AIM OF THE EXERCISE :: Make an exact copy of the lines from the one containing "Given: Click the Deposit protected help icon" through the end of the material, including both ends but no pictures.
*** Opening PROVIDED DATA ***
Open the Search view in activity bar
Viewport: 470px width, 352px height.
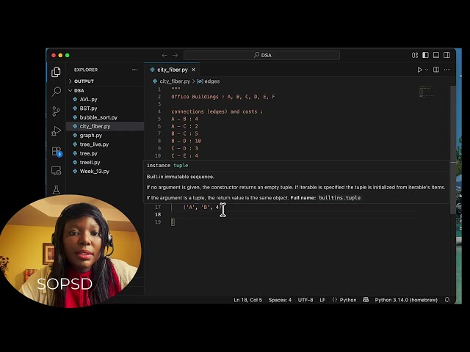[x=57, y=92]
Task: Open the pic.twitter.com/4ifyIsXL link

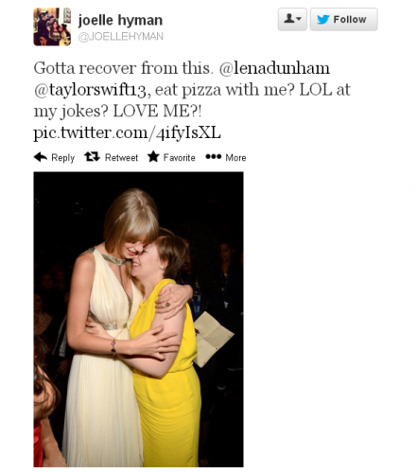Action: (127, 132)
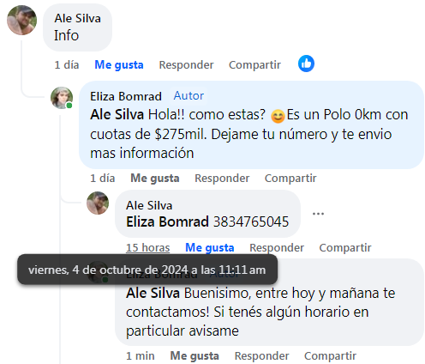Click Responder under the Buenisimo comment
425x364 pixels.
[261, 356]
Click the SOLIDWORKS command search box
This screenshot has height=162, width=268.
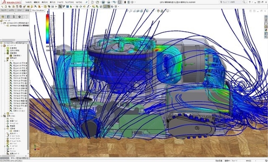coord(233,2)
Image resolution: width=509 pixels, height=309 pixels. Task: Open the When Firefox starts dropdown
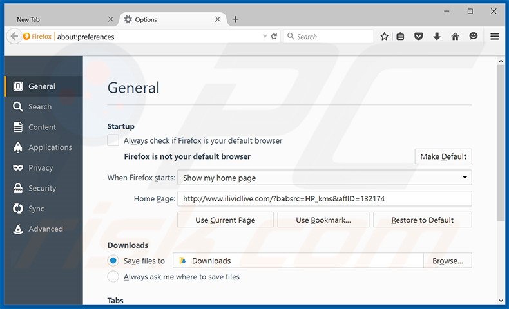pyautogui.click(x=324, y=178)
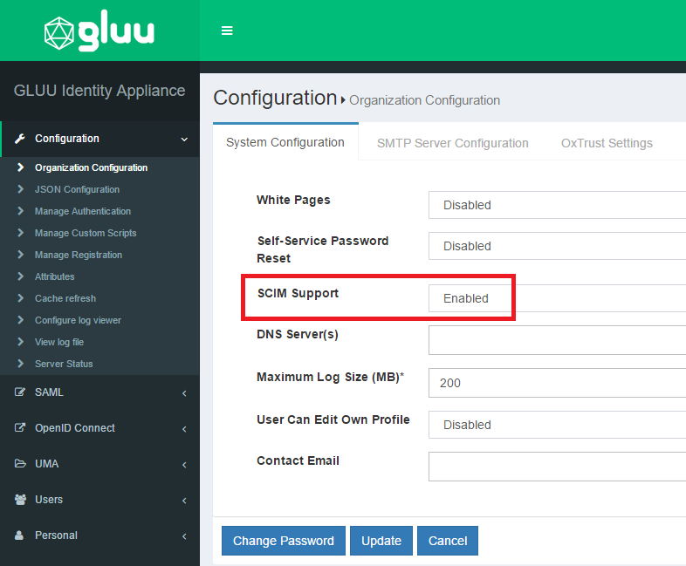This screenshot has width=686, height=566.
Task: Click the Maximum Log Size field
Action: [x=557, y=383]
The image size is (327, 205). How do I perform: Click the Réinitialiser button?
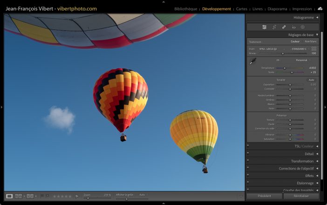301,196
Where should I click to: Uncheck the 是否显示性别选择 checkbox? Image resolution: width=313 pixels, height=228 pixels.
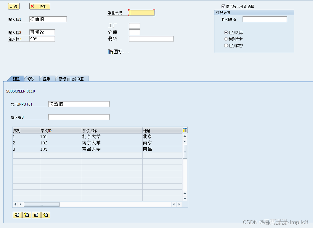click(223, 6)
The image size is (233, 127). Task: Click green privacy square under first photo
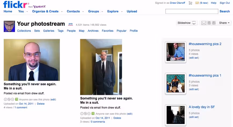[x=16, y=99]
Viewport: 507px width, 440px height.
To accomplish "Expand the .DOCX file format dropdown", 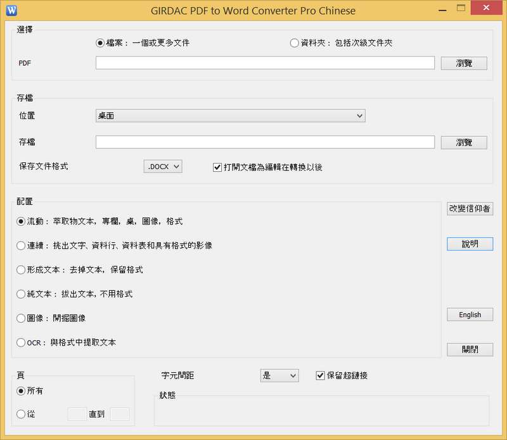I will point(163,166).
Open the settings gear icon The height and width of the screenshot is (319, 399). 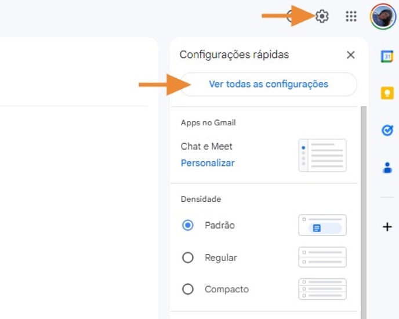coord(322,16)
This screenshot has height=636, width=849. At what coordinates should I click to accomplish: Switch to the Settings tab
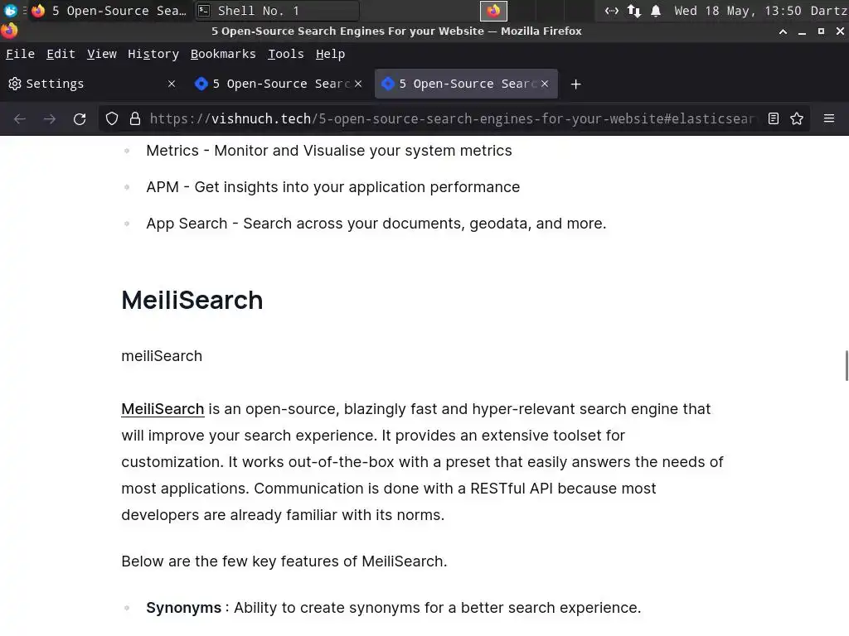pyautogui.click(x=83, y=84)
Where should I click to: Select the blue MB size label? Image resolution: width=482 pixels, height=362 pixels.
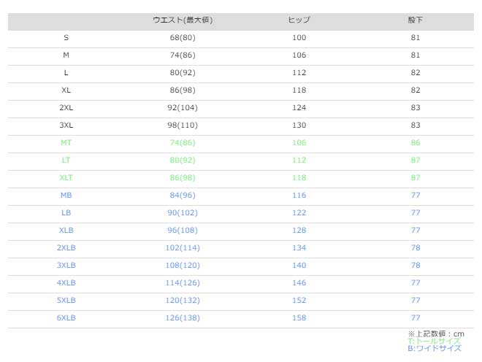pos(66,195)
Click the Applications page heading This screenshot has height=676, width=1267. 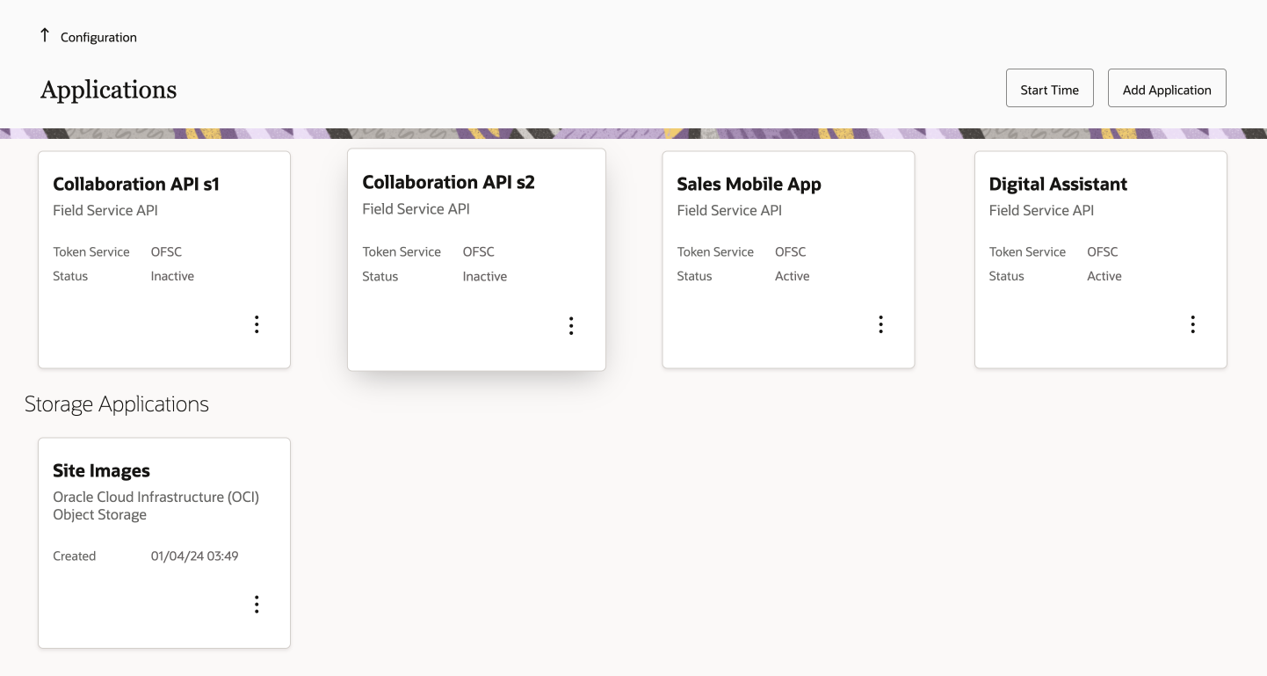point(108,90)
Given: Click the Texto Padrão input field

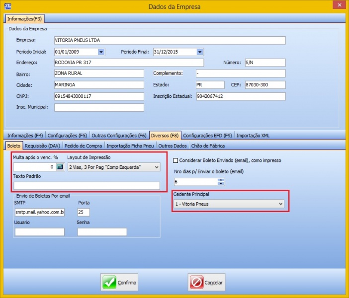Looking at the screenshot, I should 87,186.
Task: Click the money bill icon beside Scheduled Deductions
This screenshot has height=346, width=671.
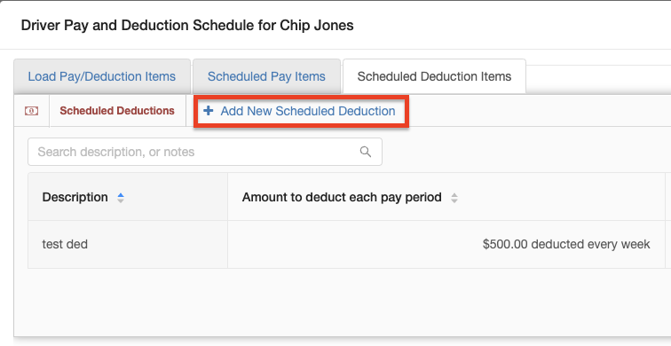Action: 31,111
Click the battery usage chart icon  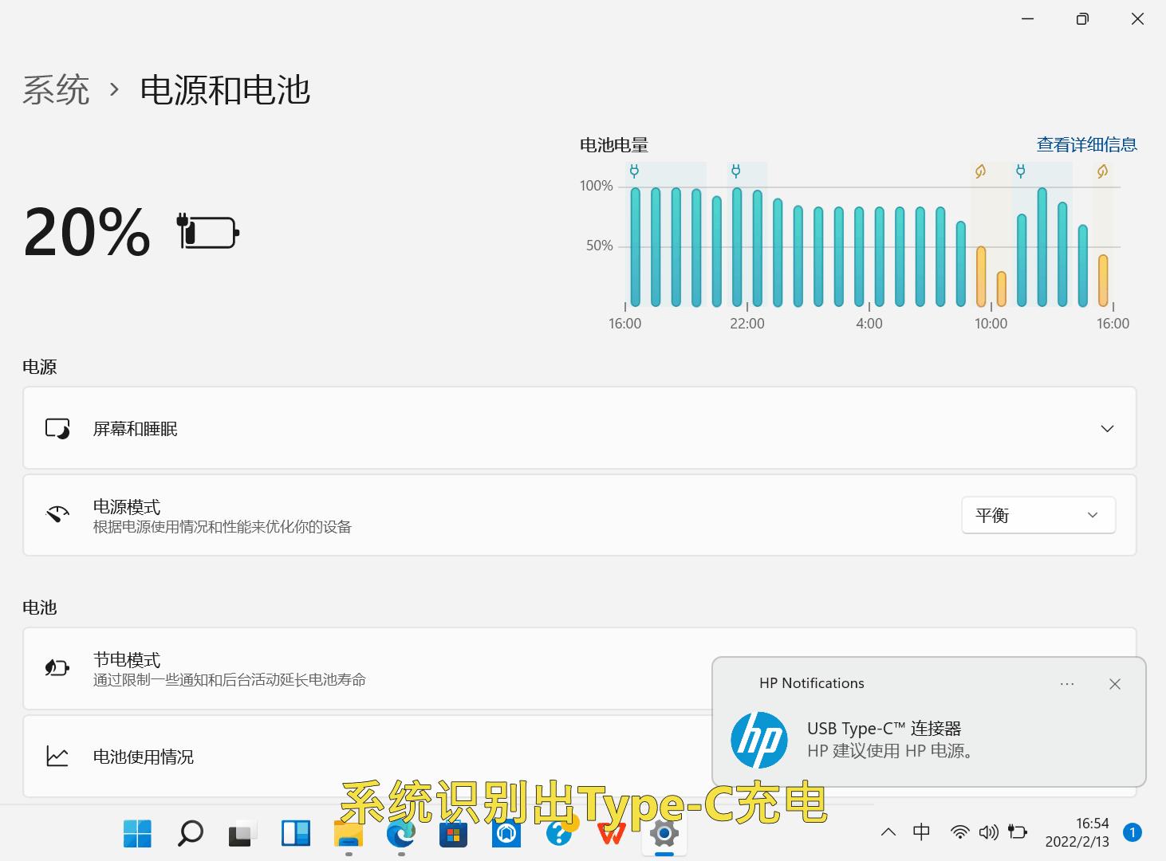[57, 756]
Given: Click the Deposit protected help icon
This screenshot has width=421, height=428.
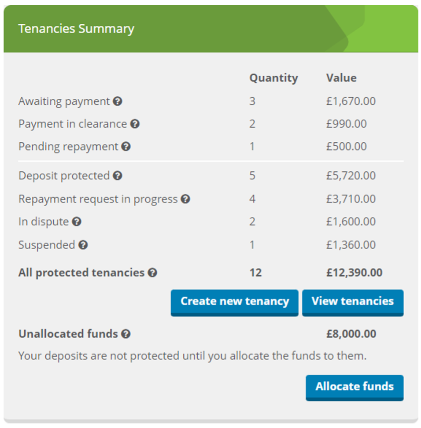Looking at the screenshot, I should [118, 176].
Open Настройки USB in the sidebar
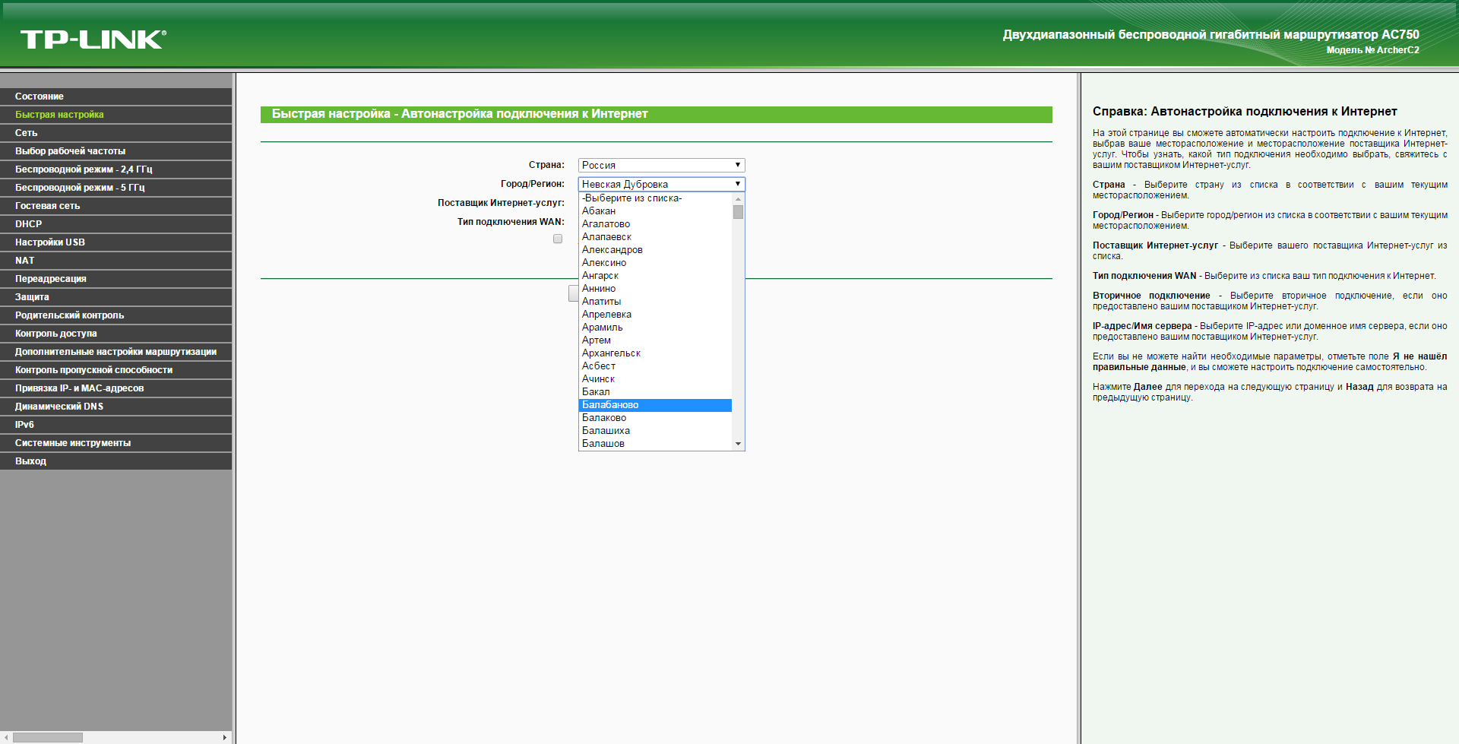 click(50, 242)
*** Closing PROVIDED DATA ***
THE COMPLETED TASK ::
Given: Click the Deposit protected help icon
This screenshot has width=421, height=428.
Looking at the screenshot, I should [118, 176].
Open Настройки USB in the sidebar
 click(50, 242)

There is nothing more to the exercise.